The damning reports of Nigeria’s Auditor-General have consistently uncovered colossal leakages. Between 2017 and 2021 alone, over N2.68 trillion and $9.77 million were unaccounted for, allegedly diverted in brazen violation of Nigeria’s Constitution and Financial Regulations Act. Yet, rather than instigating prosecutions, the government’s default response has been deafening silence. Whistleblowers have been harassed, job postings manipulated, and forensic audits delayed or compromised. When civil society organizations and investigative journalists raise the alarm, they are met with threats or blacklisting. The oil cabal is deeply embedded across political, security, and judicial institutions. It is no exaggeration to describe the industry as a shadow government – unaccountable, well-connected, and fatally compromised.
Amid this bleak landscape, the Dangote Petroleum Refinery & Petrochemicals offers a glimmer of potential redemption. Though a private venture, it has demonstrated what is possible when strategic vision, technical expertise, and investor confidence align. Within months of operations, it began producing premium refined products, attracting international buyers and setting a new benchmark for local value addition. Predictably, vested interests within the import cabal fought hard to frustrate its take-off, fearing the loss of their multi-billion-dollar arbitrage schemes. That the refinery survived this onslaught speaks to the resilience of private enterprise in the face of systemic rot. Yet it is a damning indictment of the Nigerian state that national pride and energy security had to be salvaged by one man’s ambition, rather than a coherent national policy.
Why does this malaise persist? Quite simply, because those who should enact reform are themselves the beneficiaries of dysfunction. From ministry officials to legislators and security chiefs, a substantial portion of Nigeria’s power elite is either directly implicated in or reliant upon the opaque, rent-driven architecture of the oil sector. To dismantle it would be to undermine their own power and privilege.

* **SUPPLIED RECORDS**
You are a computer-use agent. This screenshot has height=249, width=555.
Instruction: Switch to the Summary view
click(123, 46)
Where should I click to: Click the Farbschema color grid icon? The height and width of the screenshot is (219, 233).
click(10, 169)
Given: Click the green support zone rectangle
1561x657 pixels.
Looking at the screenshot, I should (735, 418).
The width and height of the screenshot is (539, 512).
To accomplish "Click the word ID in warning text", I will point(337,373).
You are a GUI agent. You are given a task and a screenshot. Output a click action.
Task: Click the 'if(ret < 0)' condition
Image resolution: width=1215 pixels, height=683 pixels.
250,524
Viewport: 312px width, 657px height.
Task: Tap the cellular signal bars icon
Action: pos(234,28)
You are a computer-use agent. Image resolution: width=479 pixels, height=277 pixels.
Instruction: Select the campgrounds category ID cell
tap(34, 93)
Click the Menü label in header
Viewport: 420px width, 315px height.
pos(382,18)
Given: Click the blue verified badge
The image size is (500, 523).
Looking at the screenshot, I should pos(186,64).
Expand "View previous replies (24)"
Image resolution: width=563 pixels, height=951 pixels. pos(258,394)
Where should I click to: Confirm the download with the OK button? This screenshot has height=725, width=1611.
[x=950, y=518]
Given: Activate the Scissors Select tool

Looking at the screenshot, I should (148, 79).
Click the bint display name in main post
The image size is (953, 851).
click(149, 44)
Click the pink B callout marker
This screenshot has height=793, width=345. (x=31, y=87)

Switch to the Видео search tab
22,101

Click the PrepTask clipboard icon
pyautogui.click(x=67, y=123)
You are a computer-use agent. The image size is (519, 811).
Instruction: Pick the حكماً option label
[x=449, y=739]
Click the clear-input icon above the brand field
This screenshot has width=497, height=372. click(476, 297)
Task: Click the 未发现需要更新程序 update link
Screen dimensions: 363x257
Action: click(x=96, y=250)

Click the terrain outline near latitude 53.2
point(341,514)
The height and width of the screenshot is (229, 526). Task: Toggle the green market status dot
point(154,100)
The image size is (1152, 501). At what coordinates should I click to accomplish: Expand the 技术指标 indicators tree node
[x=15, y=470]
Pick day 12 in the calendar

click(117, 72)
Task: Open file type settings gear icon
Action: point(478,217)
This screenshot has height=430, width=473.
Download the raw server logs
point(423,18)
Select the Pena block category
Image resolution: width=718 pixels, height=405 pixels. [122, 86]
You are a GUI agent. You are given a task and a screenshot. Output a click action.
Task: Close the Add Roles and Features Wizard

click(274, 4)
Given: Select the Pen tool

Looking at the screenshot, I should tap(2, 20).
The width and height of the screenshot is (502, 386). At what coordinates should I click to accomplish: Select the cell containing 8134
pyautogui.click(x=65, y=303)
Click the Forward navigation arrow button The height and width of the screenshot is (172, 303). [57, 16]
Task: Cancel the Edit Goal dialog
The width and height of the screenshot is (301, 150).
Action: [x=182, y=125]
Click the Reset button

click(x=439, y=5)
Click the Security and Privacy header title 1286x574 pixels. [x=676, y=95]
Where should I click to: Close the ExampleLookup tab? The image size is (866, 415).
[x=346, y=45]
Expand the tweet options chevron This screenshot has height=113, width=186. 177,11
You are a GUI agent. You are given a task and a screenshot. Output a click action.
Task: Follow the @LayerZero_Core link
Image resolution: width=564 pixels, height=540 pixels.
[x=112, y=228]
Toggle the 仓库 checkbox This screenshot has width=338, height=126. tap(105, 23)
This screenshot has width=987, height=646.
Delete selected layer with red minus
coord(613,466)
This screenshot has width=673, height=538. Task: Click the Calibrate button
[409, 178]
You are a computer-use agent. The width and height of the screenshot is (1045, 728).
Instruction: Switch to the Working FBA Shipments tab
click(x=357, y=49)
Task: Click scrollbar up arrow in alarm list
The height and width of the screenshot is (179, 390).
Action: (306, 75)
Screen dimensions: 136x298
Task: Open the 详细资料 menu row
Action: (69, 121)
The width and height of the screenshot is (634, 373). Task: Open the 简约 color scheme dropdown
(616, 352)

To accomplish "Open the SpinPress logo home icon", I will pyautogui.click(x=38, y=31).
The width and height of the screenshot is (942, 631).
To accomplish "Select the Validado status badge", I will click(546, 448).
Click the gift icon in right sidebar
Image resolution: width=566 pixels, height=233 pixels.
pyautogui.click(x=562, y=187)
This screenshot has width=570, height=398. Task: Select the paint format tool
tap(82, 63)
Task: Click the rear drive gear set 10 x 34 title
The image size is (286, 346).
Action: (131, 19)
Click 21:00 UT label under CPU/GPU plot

* **TASKS**
(1) Answer these questions from the passage on Nigeria's oil sector.
(a) Between which years were over N2.68 trillion and $9.77 million unaccounted for?
(b) What did the Dangote Petroleum Refinery & Petrochemicals begin producing within months of operations?
(c) What would dismantling the oil sector's architecture undermine for those who should enact reform?
(2) Which members of Nigeria's power elite does the passage on Nigeria's oil sector name as implicated in or reliant upon the oil sector? List them all.
(3) Carry on the passage on Nigeria's oil sector from its final sentence.

* **RESPONSES IN ORDER**
(1)
(a) Between 2017 and 2021.
(b) Premium refined products.
(c) Their own power and privilege.

(2) Ministry officials, legislators, and security chiefs.

(3)
What Nigeria faces is not a technical problem, but a crisis of political will. The solutions are well known: rehabilitate refineries, regulate fuel imports, enforce environmental standards, and prosecute economic saboteurs. But to do so would require a government with the courage to confront entrenched interests, disrupt illicit revenue streams, and place national interest above personal gain. Sadly, successive administrations have shown neither the inclination nor the moral courage to undertake this task. Cosmetic changes and rhetorical flourishes are paraded before a weary public, while business continues as usual behind closed doors.
Patrick Alley reminds us in Very Bad People that history is shaped not by the indifference of the many, but by the audacity of the few who choose to confront injustice. Nigeria’s oil sector will not reform itself. It will take the collective outrage of citizens, an emboldened press, and an international community willing to hold enablers accountable. The time for polite conversation has passed. What is required now is a sustained, non-partisan movement to demand accountability, to audit the NNPCL, to expose subsidy racketeers, and to insist on energy security for 220 million citizens, not a handful of dollar billionaires.
Nigeria cannot afford to remain a country of “Lamborghini crude” and “Keke petrol.” The tragedy of squandered wealth, poisoned communities, and stolen futures must end. The people deserve better, and the time is now.